If there is a significant relationship between perfectionism in art and workaholism, it is a necessity to examine also the studies which are about workaholism. Kamila Wojdylo, Nicola Baumann, Lis Fischbach, Stefan Engeser administer a study. (2013)The aim of this recent study is to demonstrate the difference between workaholism and work engagement. In this study, there is three scale which intend to measure work engagement, work craving, emotional self-regulation, general health and working hours and the results showed that workaholic people are weak in self-relaxation, self-motivation. On the other hand, work engagers show a powerful attitude about sel-fregulatory abilities.
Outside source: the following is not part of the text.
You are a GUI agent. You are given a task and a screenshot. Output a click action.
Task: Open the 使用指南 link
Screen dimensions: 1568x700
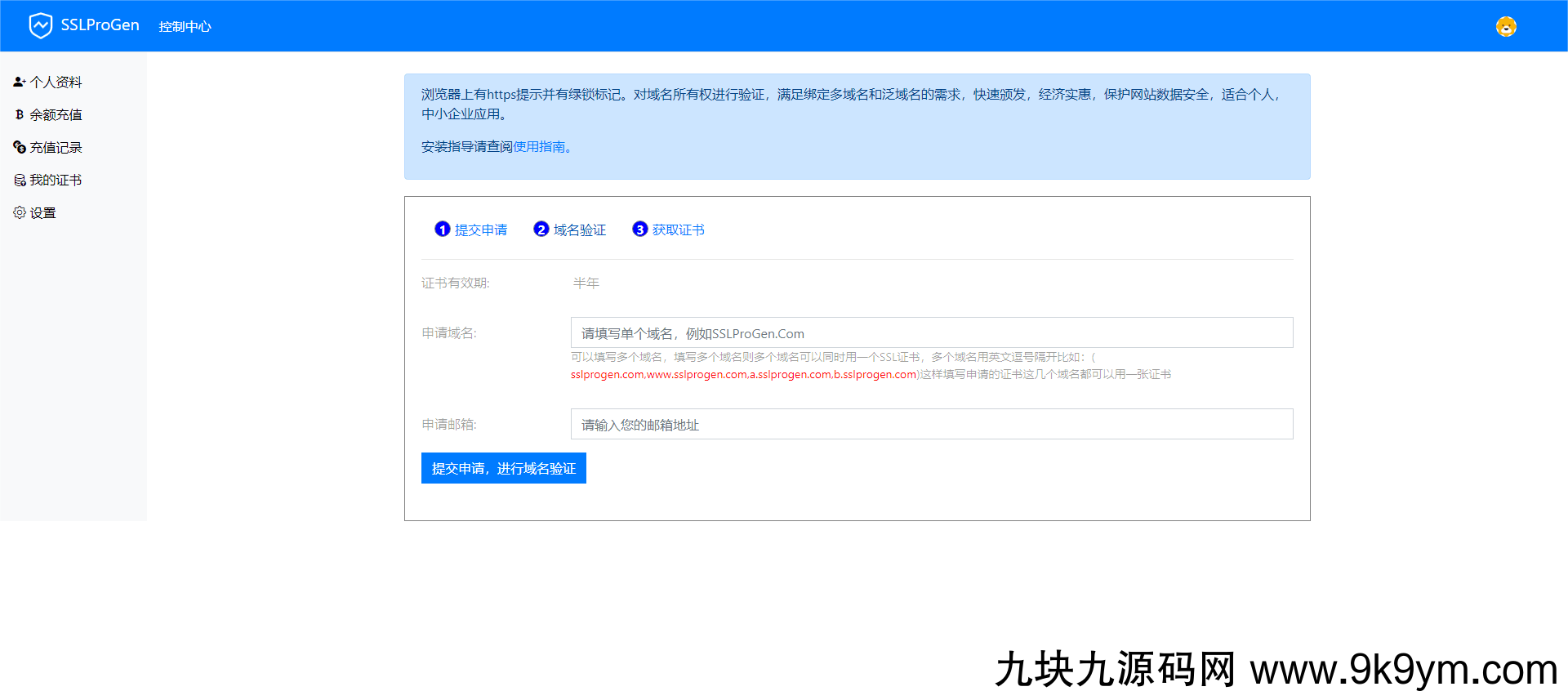[x=540, y=147]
To examine the effect and results of perfectionism in the area of art, two studies have been done so far (Kenny et. al. 2014; Mor et. al., 1995) and they also claim similar results with this particular study. A study which have conducted by Joachim Stoeber and Ulrike Eismann (2007), seek the correlations between perfectionism and young musicians’ performing, effort, achievement, disstress and motivation. In this study, 146 young participants were used and they were applied a questionnaire which measures significant components; striving for perfectionism, personal goals that they wanted to achieve (motivation), effort (how many hours per week they) and achievement (how many times did they win ‘Jugend Musiziert’ award) and performance anxiety. The results are as expected; teacher pressure is very effective on perfectionism in positive way. Moreover, effort and parental pressure have a positive correlation with number of awards. However, there is a significant result that, the music students who act with anger, sadness and depression when their work is not perfect have more anxiety and fatigue.
Discussion of the Results
These three significant experiments may demonstrate that, the person who interests with art or other intellectual areas, can think more creatively and this situation let him to do not stuck on the rules. For this reason, this may help to him to not put for himself high and hard levels. Contrastly, the opposite situation may help a person to do not presume a work as an obligation and restriction as a rule. Moreover, this kind of formula makes a person obsessive to his work, and he becomes weak in self-relaxation. Not only people in workplaces, but also art students are in same way, and they also cannot motivate themselves and they start to feel a pressure on themselves. However, PE has positive correlation with the number of award, and this shows that, performance anxiety and perfectionism may have a positive effect on the work. However, the art is a free area that people should find themselves and it must not obtain pressure. Therefore, it is the possibility that the perfectionism may occur because of wrong perception about art. To measure this point, studies should also contain a scale which defines for each participant’s mentality about art such as what the ‘art’ means to them. Whereby, the difference between workaholism and interesting with art can be measured.
Perfectionism is a huge topic to investigate, because it may exist in every field of humanity, just like art. However, it has both of positive and negative effects on individual’s performance. For this reason, according to Slaney and his APS, maladaptive perfectionism may cause depression because of to put high standards or paying much attention to personal performance. As a result, individuals start to be unsatisfied to their works. However, while Nietzsche was writing about the birth of tragedy, he also talks about the necessity which is very important balance between the work of perfection and defectiveness. These two impacts must exist at the same time, and at the same rate, because art is naturalness just like an imperfection structure of humanity.